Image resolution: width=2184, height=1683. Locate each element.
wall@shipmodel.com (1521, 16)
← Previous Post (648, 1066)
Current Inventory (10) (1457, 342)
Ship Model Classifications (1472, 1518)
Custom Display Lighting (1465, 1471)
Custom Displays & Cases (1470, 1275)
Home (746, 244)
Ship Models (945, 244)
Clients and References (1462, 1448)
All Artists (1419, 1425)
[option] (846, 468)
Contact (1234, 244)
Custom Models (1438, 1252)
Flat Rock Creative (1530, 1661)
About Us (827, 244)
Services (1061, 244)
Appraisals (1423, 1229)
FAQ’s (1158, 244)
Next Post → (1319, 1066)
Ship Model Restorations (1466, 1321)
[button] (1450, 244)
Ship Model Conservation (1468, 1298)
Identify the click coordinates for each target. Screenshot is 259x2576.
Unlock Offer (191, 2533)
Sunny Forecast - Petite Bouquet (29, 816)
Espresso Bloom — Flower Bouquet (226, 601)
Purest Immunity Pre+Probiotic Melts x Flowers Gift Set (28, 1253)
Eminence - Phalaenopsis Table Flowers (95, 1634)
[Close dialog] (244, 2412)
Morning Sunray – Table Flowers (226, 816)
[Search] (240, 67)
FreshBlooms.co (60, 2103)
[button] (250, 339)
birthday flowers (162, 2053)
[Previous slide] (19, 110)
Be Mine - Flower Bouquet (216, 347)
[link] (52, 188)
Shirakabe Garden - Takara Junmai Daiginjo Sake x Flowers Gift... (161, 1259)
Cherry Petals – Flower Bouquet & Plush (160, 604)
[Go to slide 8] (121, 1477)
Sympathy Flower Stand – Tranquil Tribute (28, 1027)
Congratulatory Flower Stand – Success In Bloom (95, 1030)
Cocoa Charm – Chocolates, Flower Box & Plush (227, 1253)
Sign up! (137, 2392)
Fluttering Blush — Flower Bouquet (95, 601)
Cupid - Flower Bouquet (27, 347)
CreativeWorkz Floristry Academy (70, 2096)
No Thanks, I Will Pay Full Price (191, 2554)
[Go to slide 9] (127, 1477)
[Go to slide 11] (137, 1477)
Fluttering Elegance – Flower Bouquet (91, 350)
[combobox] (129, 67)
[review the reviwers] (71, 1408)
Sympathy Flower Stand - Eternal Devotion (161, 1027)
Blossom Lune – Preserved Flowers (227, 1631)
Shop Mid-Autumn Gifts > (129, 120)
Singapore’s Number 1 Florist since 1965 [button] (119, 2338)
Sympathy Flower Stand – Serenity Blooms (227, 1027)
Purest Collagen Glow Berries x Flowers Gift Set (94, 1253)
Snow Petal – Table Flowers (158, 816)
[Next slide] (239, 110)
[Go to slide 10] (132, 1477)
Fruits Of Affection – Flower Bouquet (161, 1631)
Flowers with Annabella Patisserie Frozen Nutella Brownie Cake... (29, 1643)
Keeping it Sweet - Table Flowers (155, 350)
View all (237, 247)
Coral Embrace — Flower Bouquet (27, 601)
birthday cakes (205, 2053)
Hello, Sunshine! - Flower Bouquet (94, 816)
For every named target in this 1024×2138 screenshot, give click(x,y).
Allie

### About this task
Give back all of the data above without any alteration.

### Completed task
Image resolution: width=2184, height=1683. Locate each element.
wall@shipmodel.com (1521, 16)
← Previous Post (648, 1066)
Current Inventory (10) (1457, 342)
Ship Model Classifications (1472, 1518)
Custom Display Lighting (1465, 1471)
Custom Displays & Cases (1470, 1275)
Home (746, 244)
Ship Models (945, 244)
Clients and References (1462, 1448)
All Artists (1419, 1425)
[option] (846, 468)
Contact (1234, 244)
Custom Models (1438, 1252)
Flat Rock Creative (1530, 1661)
About Us (827, 244)
Services (1061, 244)
Appraisals (1423, 1229)
FAQ’s (1158, 244)
Next Post → (1319, 1066)
Ship Model Restorations (1466, 1321)
[button] (1450, 244)
Ship Model Conservation (1468, 1298)
Identify the click coordinates for each target. Screenshot is 259x2576.
Unlock Offer (191, 2533)
Sunny Forecast - Petite Bouquet (29, 816)
Espresso Bloom — Flower Bouquet (226, 601)
Purest Immunity Pre+Probiotic Melts x Flowers Gift Set (28, 1253)
Eminence - Phalaenopsis Table Flowers (95, 1634)
[Close dialog] (244, 2412)
Morning Sunray – Table Flowers (226, 816)
[Search] (240, 67)
FreshBlooms.co (60, 2103)
[button] (250, 339)
birthday flowers (162, 2053)
[Previous slide] (19, 110)
Be Mine - Flower Bouquet (216, 347)
[link] (52, 188)
Shirakabe Garden - Takara Junmai Daiginjo Sake x Flowers Gift... (161, 1259)
Cherry Petals – Flower Bouquet & Plush (160, 604)
[Go to slide 8] (121, 1477)
Sympathy Flower Stand – Tranquil Tribute (28, 1027)
Congratulatory Flower Stand – Success In Bloom (95, 1030)
Cocoa Charm – Chocolates, Flower Box & Plush (227, 1253)
Sign up! (137, 2392)
Fluttering Blush — Flower Bouquet (95, 601)
Cupid - Flower Bouquet (27, 347)
CreativeWorkz Floristry Academy (70, 2096)
No Thanks, I Will Pay Full Price (191, 2554)
[Go to slide 9] (127, 1477)
[Go to slide 11] (137, 1477)
Fluttering Elegance – Flower Bouquet (91, 350)
[combobox] (129, 67)
[review the reviwers] (71, 1408)
Sympathy Flower Stand - Eternal Devotion (161, 1027)
Blossom Lune – Preserved Flowers (227, 1631)
Shop Mid-Autumn Gifts > (129, 120)
Singapore’s Number 1 Florist since 1965 [button] (119, 2338)
Sympathy Flower Stand – Serenity Blooms (227, 1027)
Purest Collagen Glow Berries x Flowers Gift Set (94, 1253)
Snow Petal – Table Flowers (158, 816)
[Next slide] (239, 110)
[Go to slide 10] (132, 1477)
Fruits Of Affection – Flower Bouquet (161, 1631)
Flowers with Annabella Patisserie Frozen Nutella Brownie Cake... (29, 1643)
Keeping it Sweet - Table Flowers (155, 350)
View all (237, 247)
Coral Embrace — Flower Bouquet (27, 601)
birthday cakes (205, 2053)
Hello, Sunshine! - Flower Bouquet (94, 816)
For every named target in this 1024×2138 screenshot, give click(x,y).
Allie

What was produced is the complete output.